The government has been incessantly violating fundamental civil rights such as the freedom of association and free speech. The militant violence on them ranges anywhere from torture, extrajudicial killings, and sexual abuses against women, children, and transgender to enforced disappearances. The ethnic minorities especially are at the mercy of the majority Muslim rule who have avowed to “cleanse” all villages for the creation of Al-Bakistan – a Punjabi concept quickly gaining popularity aimed to Arabicise and purify the region.

The dissolution of the KP assembly has the political situation in chaotic place. Uncertainty is the order of the day and that has motivated the locals even further to run wild. At the same time, the Pakistan government and the Army (interchangeable concepts), readily turn a blind eye.

Since the beginning of the year, more than 14 activists and human rights defenders have been killed and a dozen are missing after being abducted by the military or intelligence agencies while they were holding peaceful protests requesting the right to live in dignity. Pak Army has made it a sport to pick up innocent people to be tortured or detained without any charge.

The Pashtun and Baloch people have always been the most vulnerable targets. The recent figures released by COIOED in July 2022 revealed that 8696 missing cases were reported, out of which 6513 cases were solved while 2219 are still pending. Of course, there is a larger number of unreported cases of people who will never return and will be buried in unnamed graves.

According to the Pashtun Tahaffuz Movement (PTM) chief, Manzoor Ahmed Pashteen, over 5000 people from Pashtun ethnicities are still missing. The helpless families of these people have no one to turn to except the PTM. When the PTM tries to represent this cause, they are dealt with strict measures.

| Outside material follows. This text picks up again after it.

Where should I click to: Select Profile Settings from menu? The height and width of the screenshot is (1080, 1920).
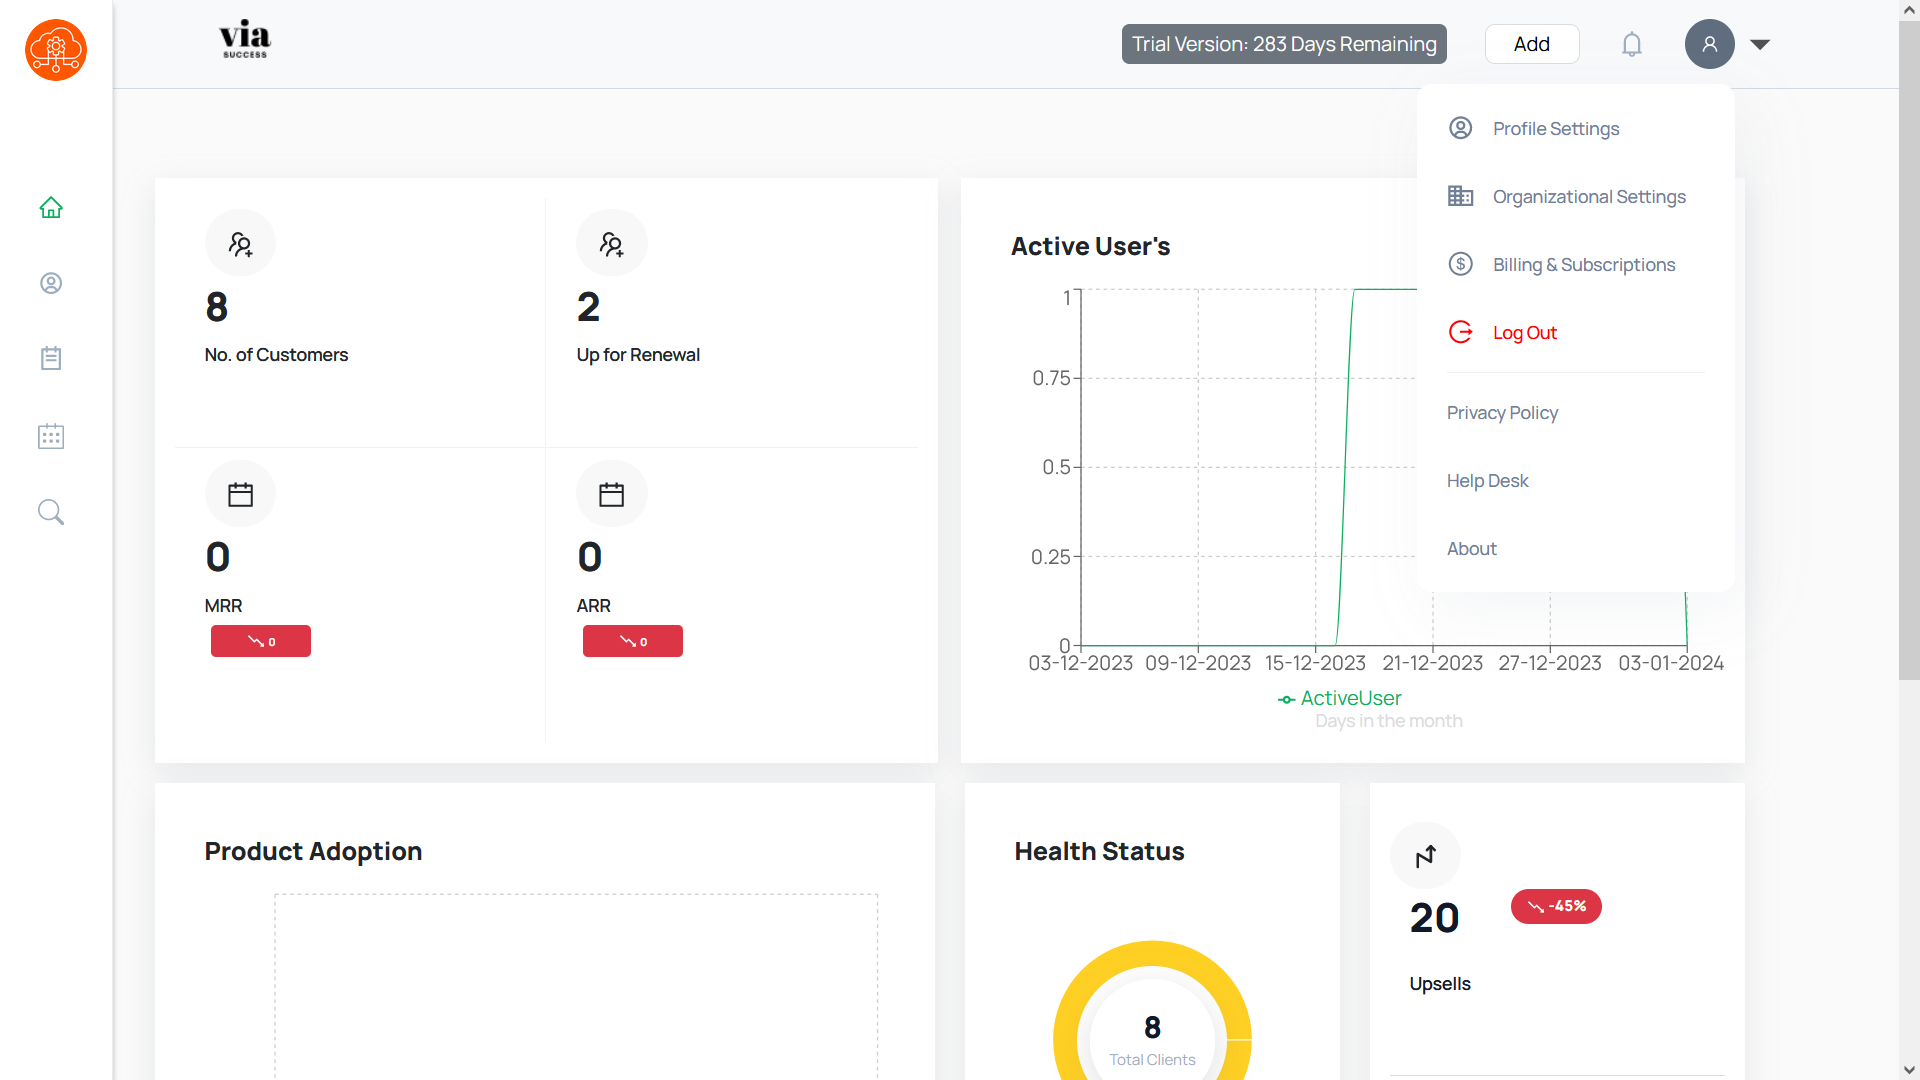point(1555,129)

While Muslims may still be spared, religious and ethnic minorities are treated as second-class citizens. Besides the torture and abuse, they are discriminated against in all spheres of life. Today, when Pakistan is facing severe food shortages and surviving an extra day, is a miracle, minorities are at the bottom of the list. Retailers do not even entertain them and their turn never arrives. At this point, quite literally they are living a life equal to animals.

Though Article 20 of Pakistan’s Constitution allows citizens to profess and practice their religion, the reality is quite different. The recent tightening of the Blasphemy laws has these minorities on their knees. Blasphemy is considered a criminal offense under Section 295-C of the Pakistan Penal Code, and people who are non-Muslims can be charged solely based on hearsay. Due to this, members of the Hindu, Sikh, and Christian communities have to face mob violence daily. It has been made very easy to target them and write their death sentence without having committed the crime.

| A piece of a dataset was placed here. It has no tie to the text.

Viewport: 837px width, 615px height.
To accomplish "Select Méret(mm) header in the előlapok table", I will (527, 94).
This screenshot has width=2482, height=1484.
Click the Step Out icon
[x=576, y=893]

After the Taliban took over the Tirah Valley in Orkazi Agency, they introduced jizya, the tax levied on non-muslims by the state, on the Sikh community. Upon refusal to pay the tax, the properties of 11 Sikh families were destroyed. Jaspal Singh, a Sikh man from the Khyber Agency was beheaded for this reason.

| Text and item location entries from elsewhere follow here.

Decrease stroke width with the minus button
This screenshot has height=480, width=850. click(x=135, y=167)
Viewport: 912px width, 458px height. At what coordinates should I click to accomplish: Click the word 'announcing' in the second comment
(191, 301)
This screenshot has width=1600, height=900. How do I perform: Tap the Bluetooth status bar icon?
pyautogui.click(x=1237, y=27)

A social worker from KPK, Radesh Singh, reports that over 60 percent of Peshawar’s 30,000 Sikhs have taken off from the province to either resettle among more accommodating people of Pakistan or managed migration to India within the last 5 years. Voices against the human rights violations in KPK have finally spurred momentum. People have responded to the violence with a series of peaceful demonstrations throughout Peshawar, Swat, Waziristan, and other parts of the province. The minority diaspora from the province living in Europe is urging international human rights protectors to spread awareness about the abuse against these people in Pakistan. Pakistanis are expressing frustration against their government’s failure to protect people’s lives and property and criticizing the military’s role in the failing security of the region. The country’s crises so far have not persuaded the leaders to pause and take a look at the damage they have caused. It’s not hard to imagine the time when the Pashtun and Baloch uprisings will destabilize the establishment, and openly challenge the balkanization of the country, and rightly so.